ПРЕДОСТАВЛЕННЫЙ ОТРЫВОК:
--------

Однажды, когда тишина холодной декабрьской ночи прерывалась только окликом часовых да топотом конных разъездов, окрестности Чирага внезапно огласились смутным гамом битвы, раздались выстрелы, гики, стоны… Это лезгины, тихо спустившись с гор, неожиданно ворвались в селение. Из восьмидесяти гренадеров, бывших в саклях, одни были перерезаны, другие бежали в крепость. Прапорщик же Щербина, молодой офицер, незадолго перед тем приехавший на Кавказ из кадетского корпуса, успел с четырьмя стрелками пробиться сквозь толпу лезгин к высокому каменному минарету, стоявшему перед крепостью, и засел там с твердой решимостью защищаться насмерть. Лезгины окружили башню и открыли по ней ружейный огонь. Минарет был ветх, его старые стены испещрены трещинами, и десятки пуль, пронизывая как эти отверстия, так и деревянные ставни окон и дверей, крестили в башне по всем направлениям. Штабс-капитан Овечкин, оставшийся главным начальником укрепления, сделал две вылазки, желая выручить товарищей, но Щербина каждый раз кричал ему: «Воротись и береги людей для охраны крепости, они нужнее меня! Я уже обрек себя на смерть – и умру не даром. Если не станет свинцу, то я своим падением раздавлю неприятеля!»

--------

ИСХОДНЫЕ ДАННЫЕ:
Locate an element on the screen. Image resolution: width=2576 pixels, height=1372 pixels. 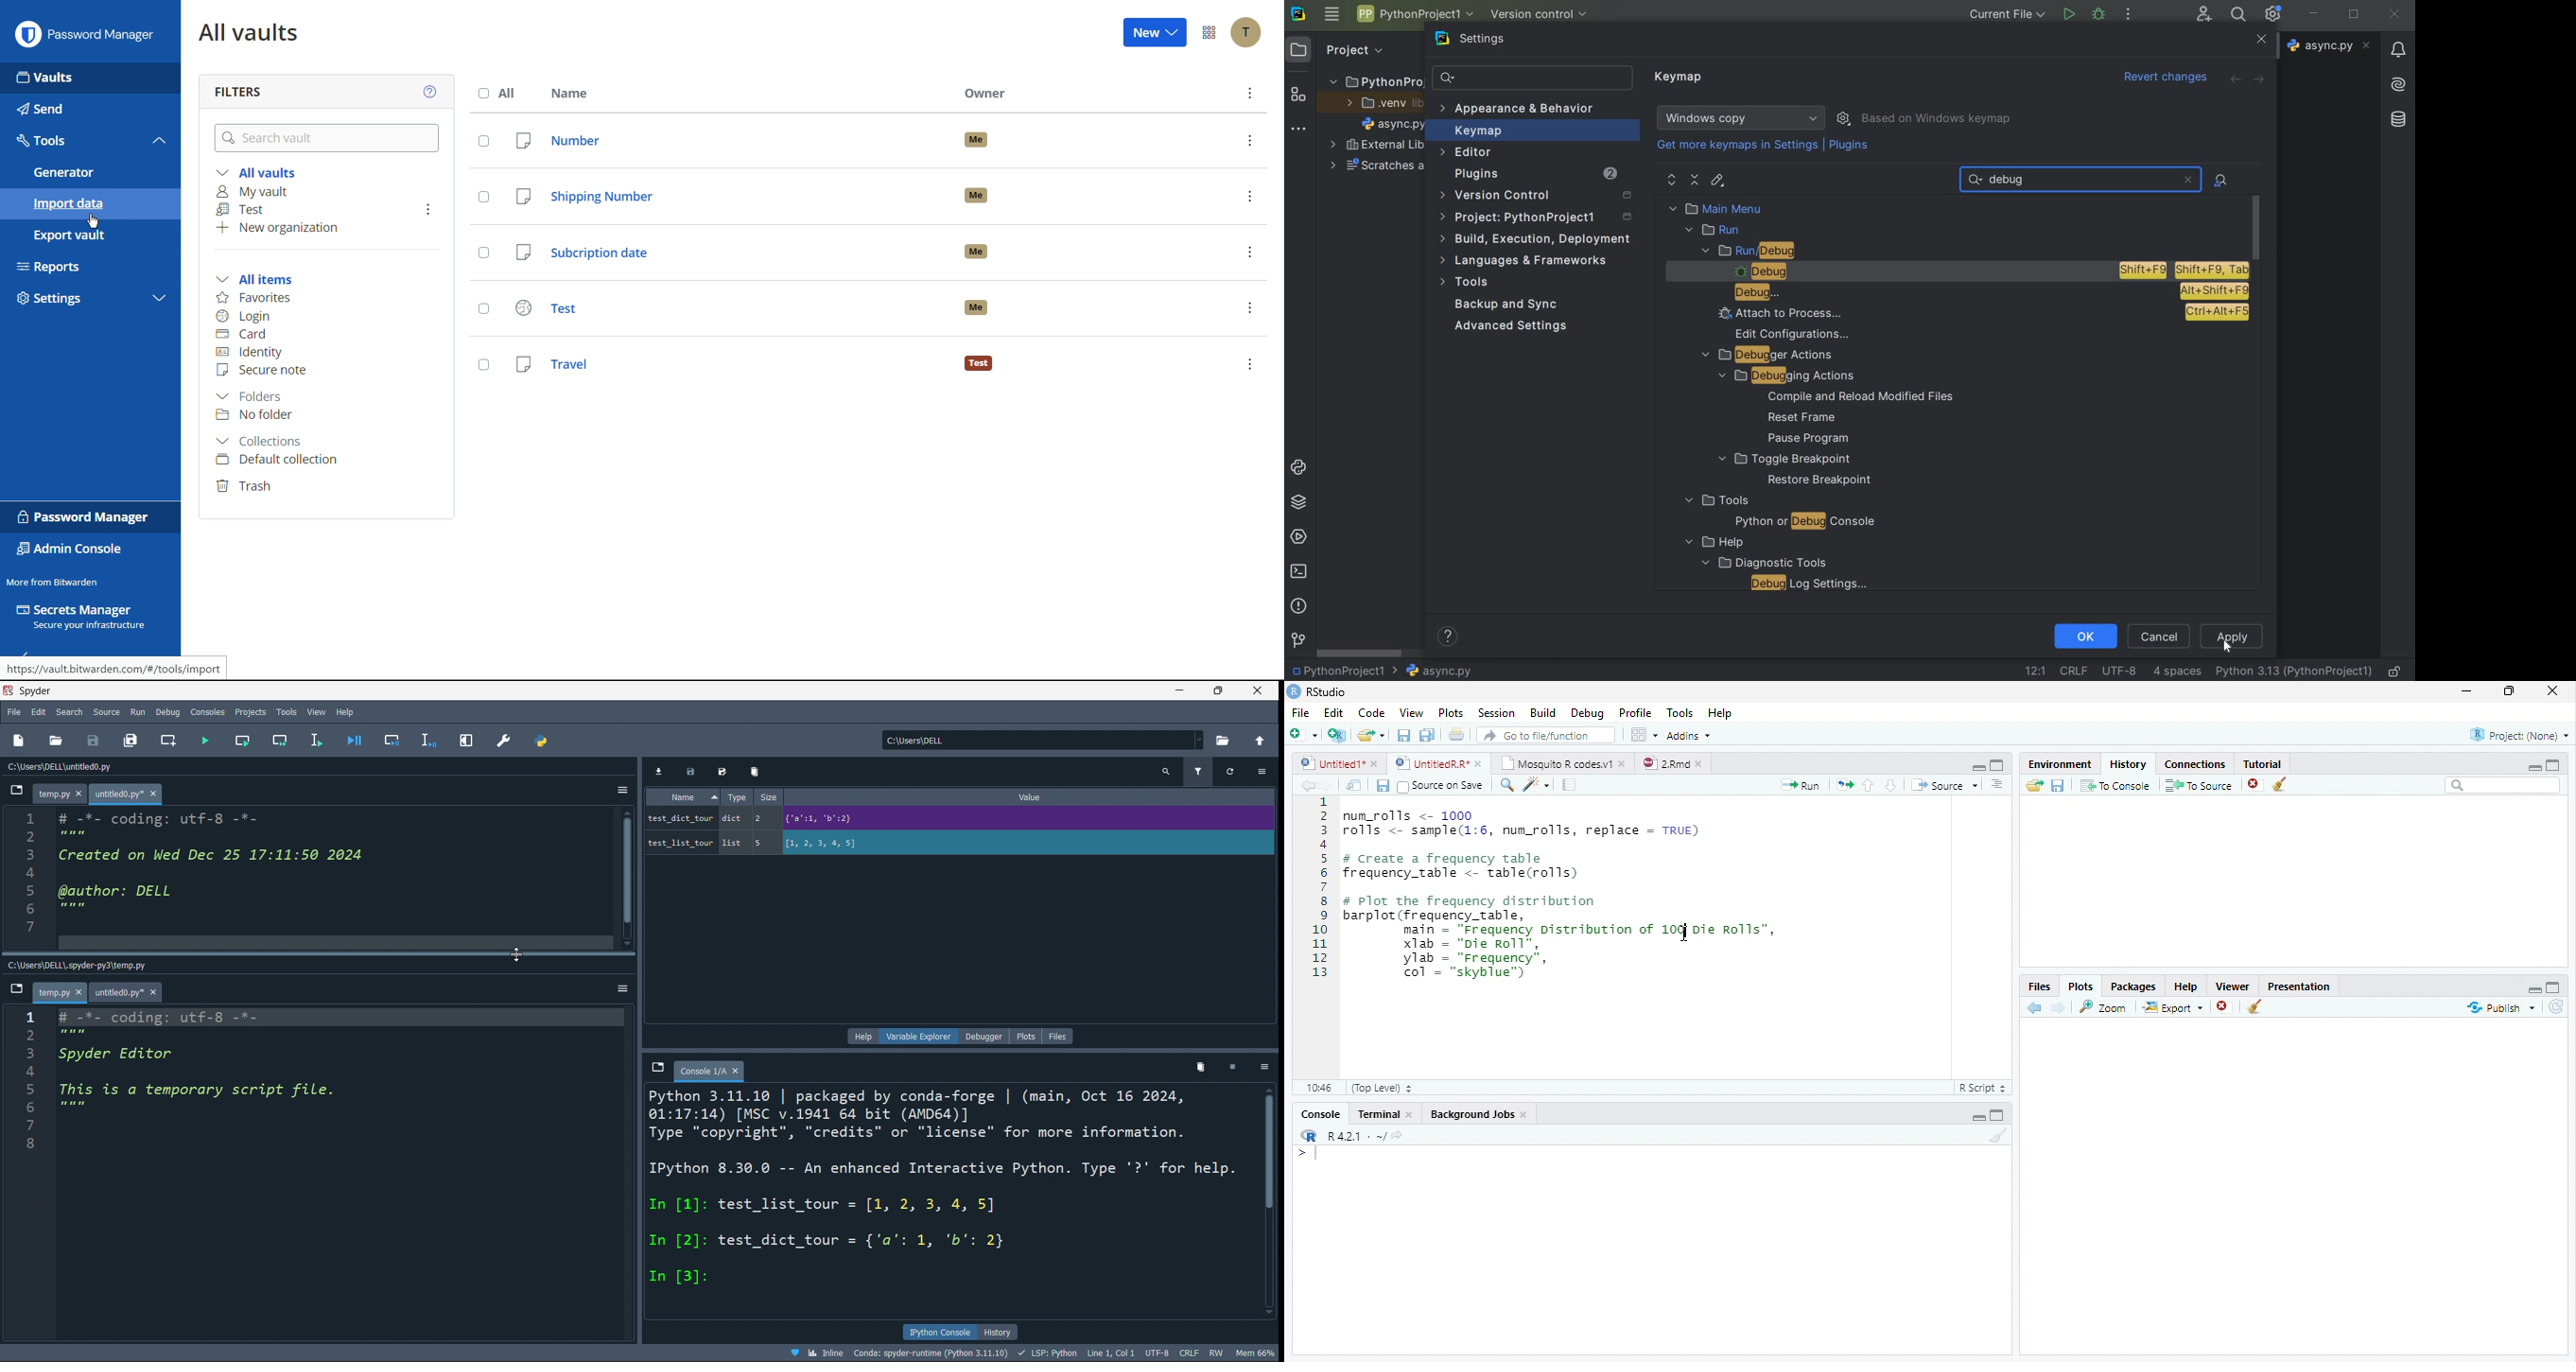
options is located at coordinates (428, 209).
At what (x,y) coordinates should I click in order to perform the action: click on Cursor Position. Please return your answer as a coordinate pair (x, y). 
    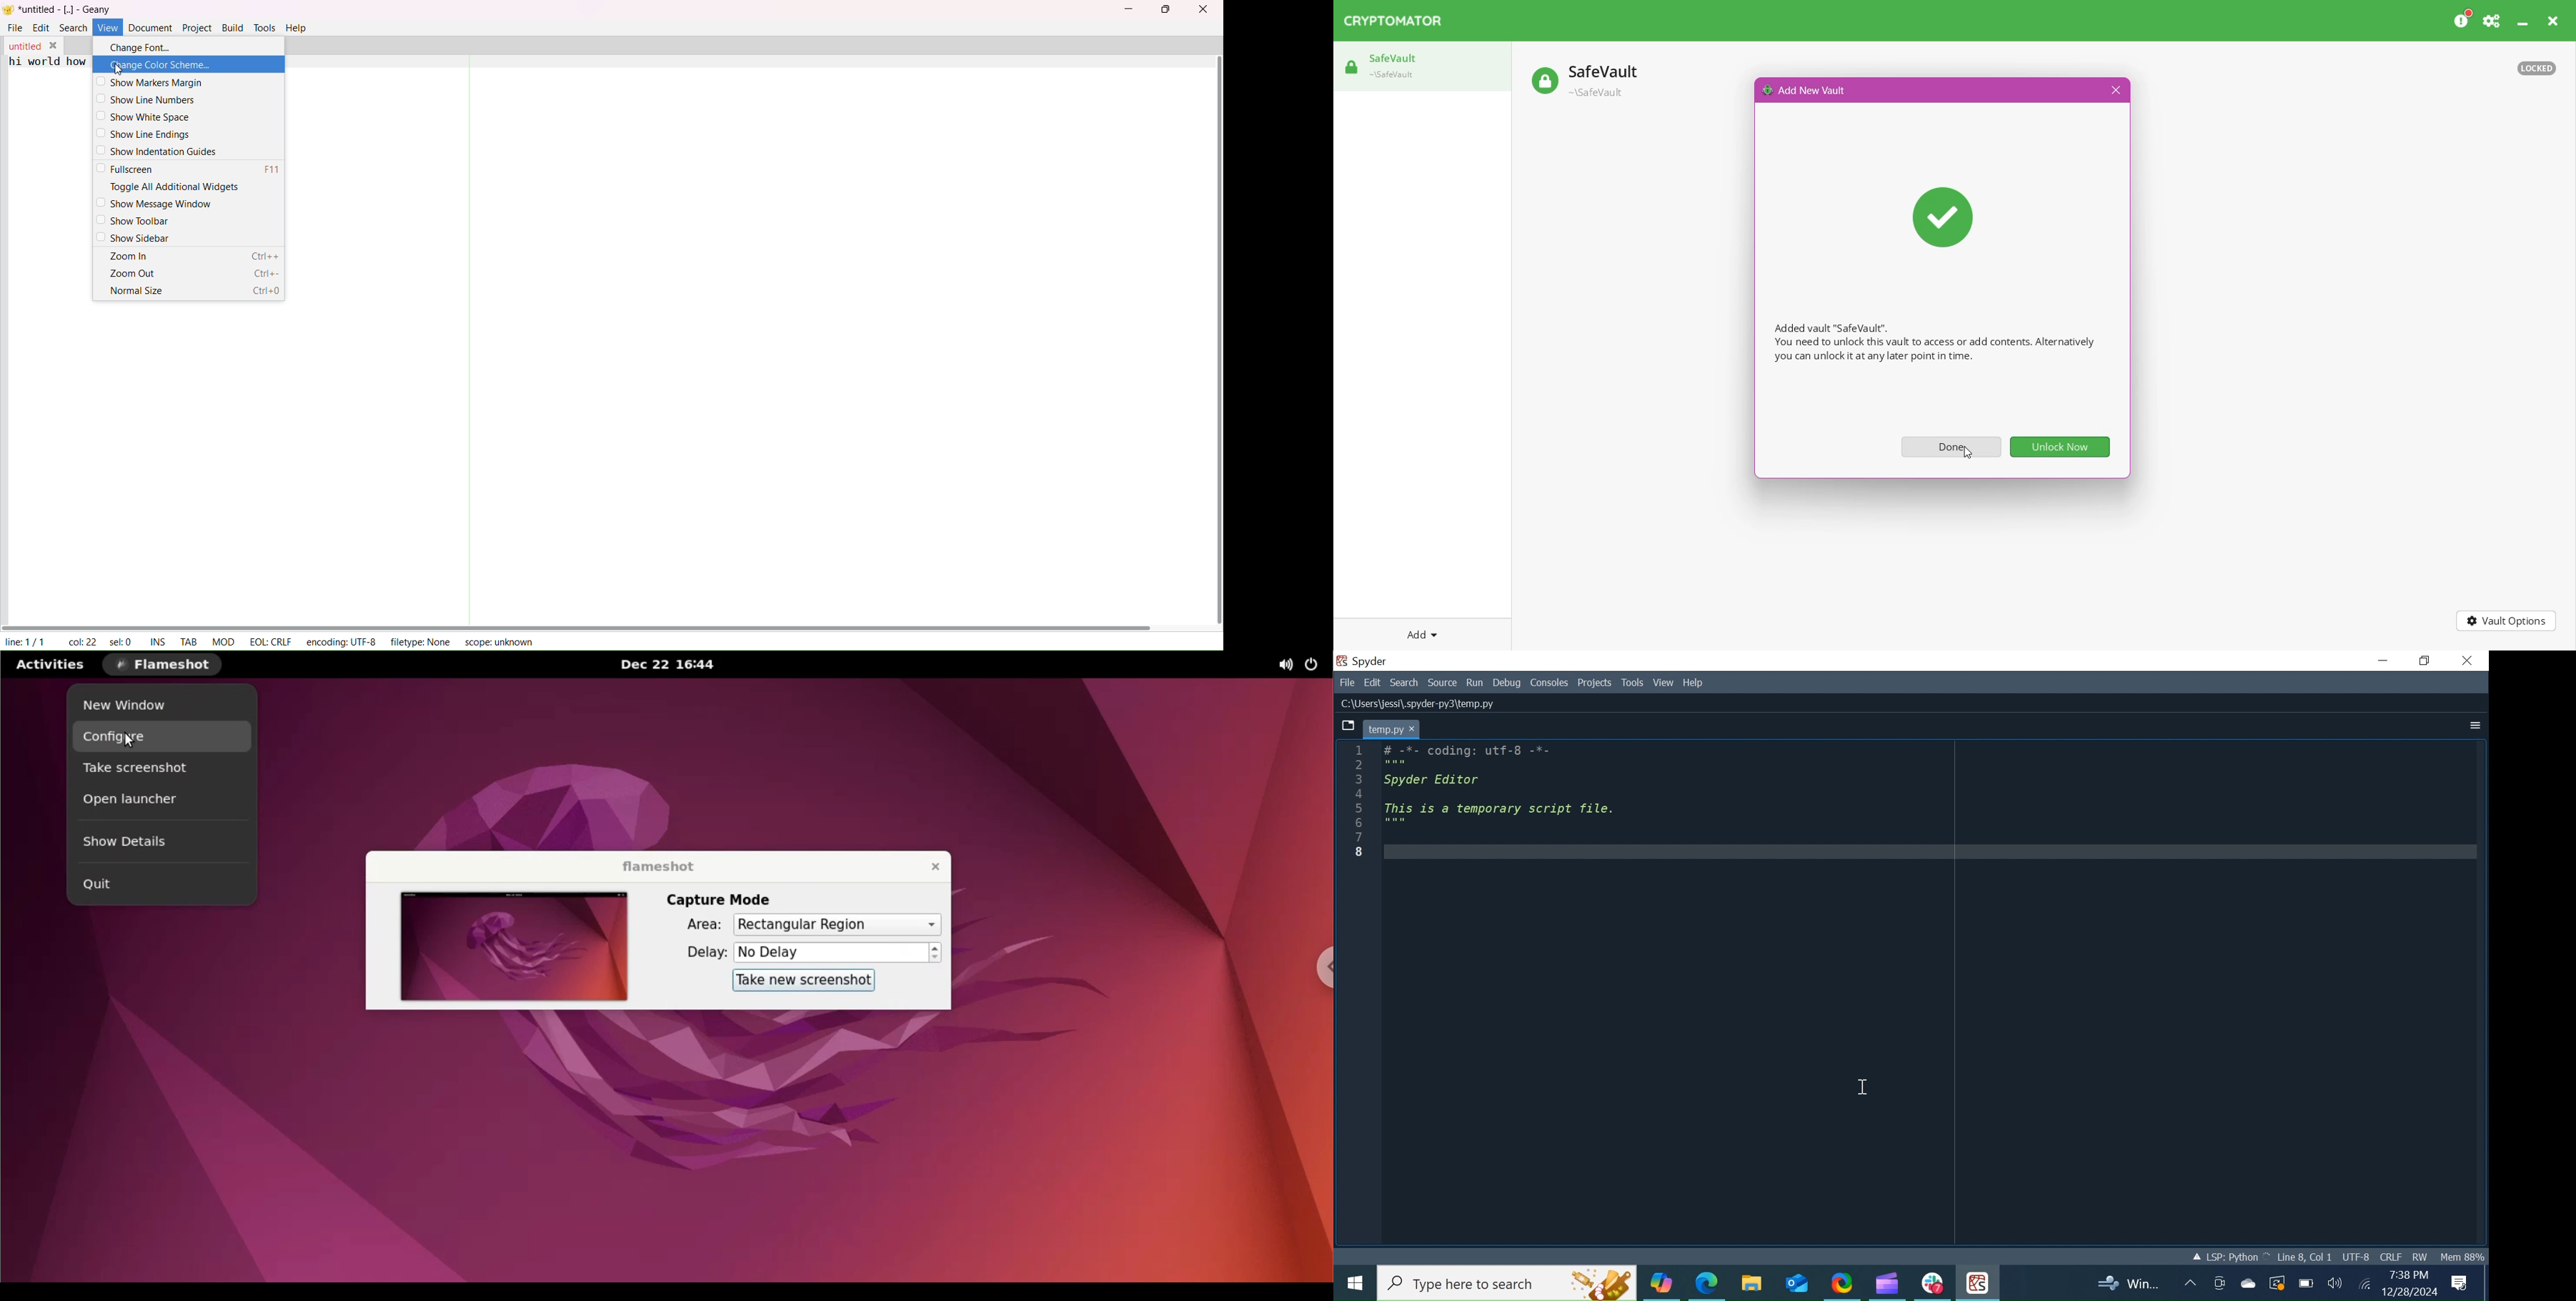
    Looking at the image, I should click on (2306, 1255).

--------

ВАШИ ЗАДАНИЯ:
#1 Определите, согласуются ли с отрывком об обороне минарета в Чираге следующие утверждения: (a) Щербина укрылся в минарете вместе с четырьмя стрелками; (b) все восемьдесят гренадеров, находившихся в саклях, погибли; (c) Овечкин предпринял три вылазки. На каждое ответьте «да» или «нет» и приведите точную цитату из отрывка, которая это решает.
#2 Подхватите рассказ об обороне минарета в Чираге и продолжите его, начиная сразу после последней фразы.

ПИСЬМЕННЫЕ ОТВЕТЫ:
#1
(a) Да: «успел с четырьмя стрелками пробиться сквозь толпу лезгин к высокому каменному минарету».
(b) Нет: «одни были перерезаны, другие бежали в крепость».
(c) Нет: «сделал две вылазки».

#2
Выстрелы осажденных, у которых, по счастью, случилось большое количество патронов, наносили горцам чувствительный вред и не позволяли приблизиться к крепости. Не раз, но напрасно лезгины предлагали героям сдаться; наконец, озлобленные, они вломились внутрь минарета, изрубили стрелков и по узкой винтообразной лестнице устремились вверх, куда скрылся Щербина. С мрачной решимостью, облокотясь на шашку, стоял он наверху лестницы над самым отверстием, и лишь просовывалась в него голова лезгина, как обезглавленный труп с грохотом уже катился вниз, поливая кровью каменные ступени. С десяток вражьих голов уже валялось у ног отважного юноши. Лезгины, убедившись, что силой им ничего не поделать, решили подкопать и свалить башню. Целый день тянулась работа, а к вечеру минарет рухнул. К несчастью, Щербина не погиб под развалинами, и горцы, вытащив полураздавленного юношу, предали его страшным мучениям: они нанесли ему множество несмертельных ран и, постепенно выматывая жилы, замучили до смерти.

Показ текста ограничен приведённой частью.